Page MenuHomePhabricator

Kask: gocql: no hosts available in the pool errors
Closed, ResolvedPublic

Description

It would seem that if Kask loses connectivity to Cassandra (via the gocql driver), the host is permanently de-pooled (never to be re-pooled). This results in the following error message:

Error reading from storage (gocql: no hosts available in the pool)

Once this happens, the container running Kask must be restarted.

This seems to correlate with: gocql/gocql/issues/915

We should coordinate with upstream on a fix for this. In the meantime, it may be worth working around this in Kask by re-creating the session object when this error occurs.

See also:


IMPACT

This issue has already resulted in two separate sessionstore incidents, most recently a spike in errors after a node was rebooted. While the affected node was rebooting, the remaining nodes depooled their connections to it, but as a result of this bug, were unable to reestablish those connections after it was back up. With the Cassandra cluster healthy (all nodes up), but one node unreachable from Kask, QUORUMs were chosen that included the unreachable node. This is easily reproducible; We are likely to see this happen again.

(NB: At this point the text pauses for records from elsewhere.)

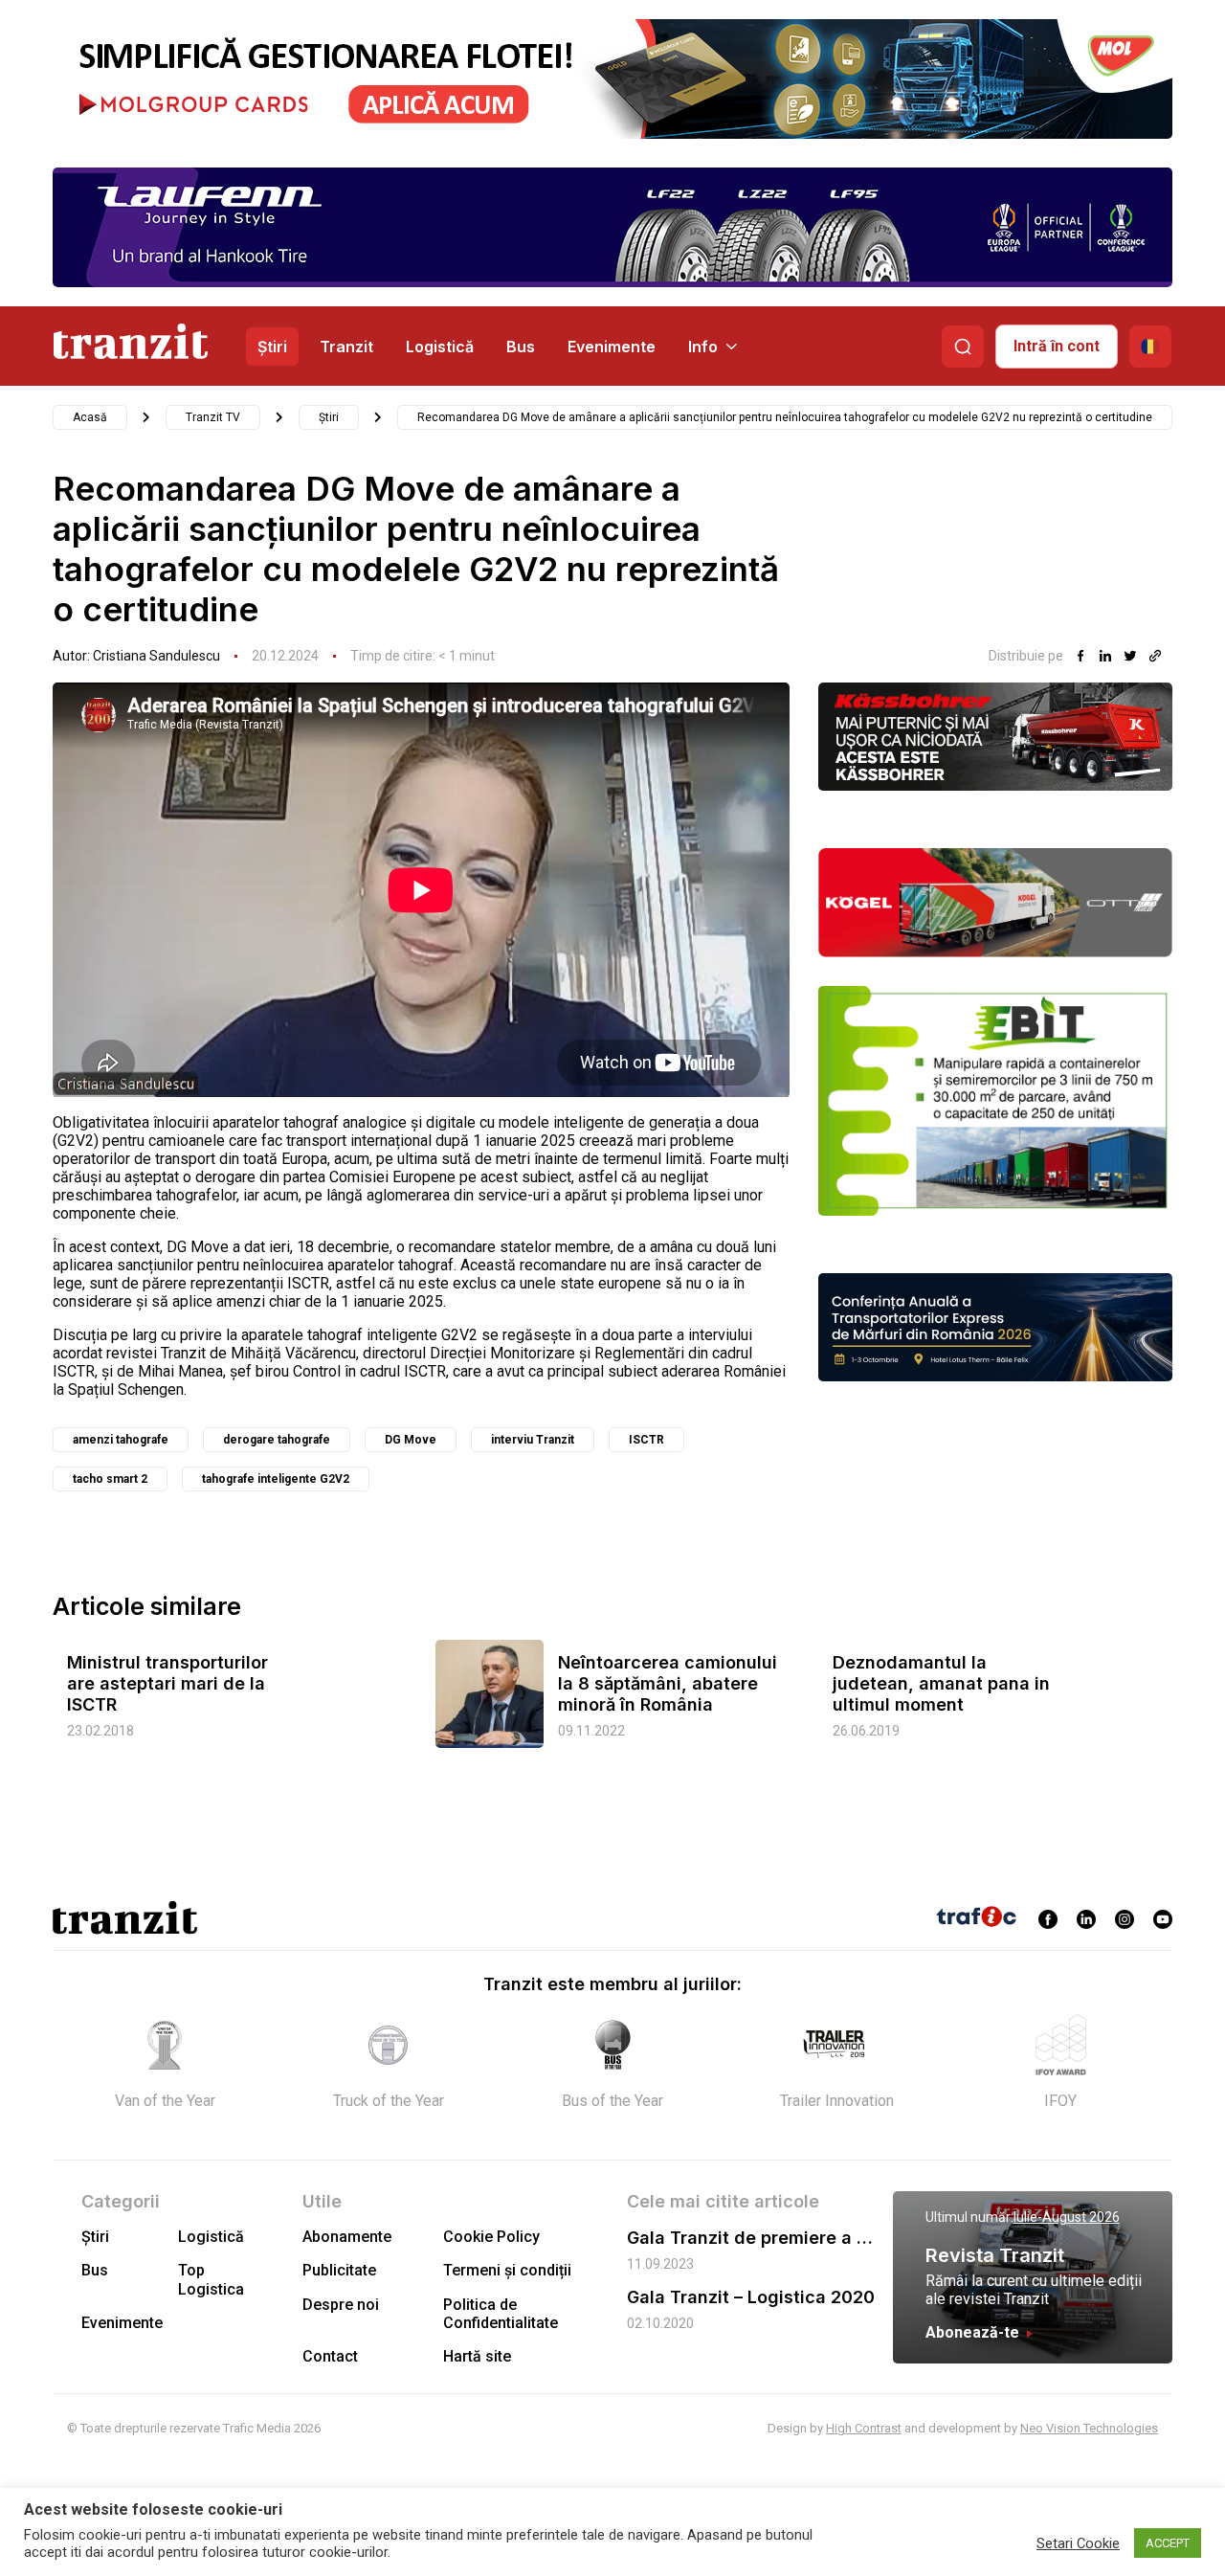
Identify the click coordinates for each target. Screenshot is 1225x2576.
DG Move (410, 1439)
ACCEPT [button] (1168, 2543)
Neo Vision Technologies (1089, 2428)
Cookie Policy (491, 2237)
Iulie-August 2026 (1066, 2217)
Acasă (90, 417)
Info (703, 346)
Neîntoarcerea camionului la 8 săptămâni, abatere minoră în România (667, 1683)
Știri (272, 346)
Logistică (440, 346)
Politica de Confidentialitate (500, 2314)
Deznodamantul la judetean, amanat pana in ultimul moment (941, 1683)
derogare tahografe (276, 1439)
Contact (330, 2356)
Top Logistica (211, 2279)
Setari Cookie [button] (1078, 2543)
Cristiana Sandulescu (156, 655)
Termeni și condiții (507, 2270)
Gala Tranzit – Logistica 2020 (751, 2297)
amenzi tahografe (120, 1439)
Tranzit (346, 346)
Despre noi (340, 2305)
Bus (520, 346)
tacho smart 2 (110, 1479)
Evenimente (612, 346)
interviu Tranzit (532, 1439)
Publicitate (339, 2270)
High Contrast (864, 2428)
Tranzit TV (213, 417)
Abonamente (346, 2237)
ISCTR (646, 1439)
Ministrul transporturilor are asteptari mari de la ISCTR (167, 1683)
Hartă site (477, 2356)
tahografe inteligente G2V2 (275, 1479)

See: https://wikitech.wikimedia.org/wiki/Incidents/2022-09-15_sessionstore_quorum_issues

Event Timeline

Eevans raised the priority of this task from Medium to High.Oct 17 2022, 4:24 PM
Eevans added a project: Cassandra.

Kask's dependencies are sourced entirely from Debian, the rationale for which can be found documented here. The most current version of the gocql driver in any version of Debian is 0.0~git20191102.0.9faa4c0-4 (the version we are already using); Continuing this practice will mean creating an updated package and adding it to a repository (preferably Debian, but possibly our own in the near-term).

To update to the latest gocql driver release (1.2.1 as of the time of this writing), will roughly require:

  • Packaging golang-github-pierrec-lz4.v4-dev (not currently in any version of Debian, but package source already exists on Salsa), and uploading it to sid
  • Updating golang-github-gocql-gocql-dev, and uploading it to sid
  • Uploading the updated golang-github-pierrec-lz4.v4-dev & golang-github-gocql-gocql-dev packages to apt.wikimedia.org (as an interim solution)
  • (Eventually) uploading golang-github-pierrec-lz4.v4-dev & golang-github-gocql-gocql-dev to bullseye-backports
  • (Eventually) removing golang-github-pierrec-lz4.v4-dev & golang-github-gocql-gocql-dev from apt.wikimedia.org

The alternative would be to update Kask to Go Modules, and henceforth source dependencies from the respective Github repos. I still wholeheartedly believe in the rationale for Debian-sourced dependencies, but feel compelled to present this option since the former will take some hours of work, and the latter...minutes.

[ ... ]

To update to the latest gocql driver release (1.2.1 as of the time of this writing), will roughly require:

  • Packaging golang-github-pierrec-lz4.v4-dev (not currently in any version of Debian, but package source already exists on Salsa), and uploading it to sid
  • ...
NOTE: Upload of golang-github-pierrec-lz4.v4-dev to Debian is currently (since May) blocked on licensing issues.

Change 855102 had a related patch set uploaded (by Eevans; author: Eevans):

[operations/puppet@production] Add component/gocql to bullseye

https://gerrit.wikimedia.org/r/855102

Change 855102 merged by Eevans:

[operations/puppet@production] Add component/gocql to bullseye

https://gerrit.wikimedia.org/r/855102

Change 856009 had a related patch set uploaded (by Eevans; author: Eevans):

[mediawiki/services/kask@master] Upgrade build environment & dependencies

https://gerrit.wikimedia.org/r/856009

Change 856009 merged by jenkins-bot:

[mediawiki/services/kask@master] Upgrade build environment & dependencies

https://gerrit.wikimedia.org/r/856009

This is complete with the deployment of Kask v1.0.10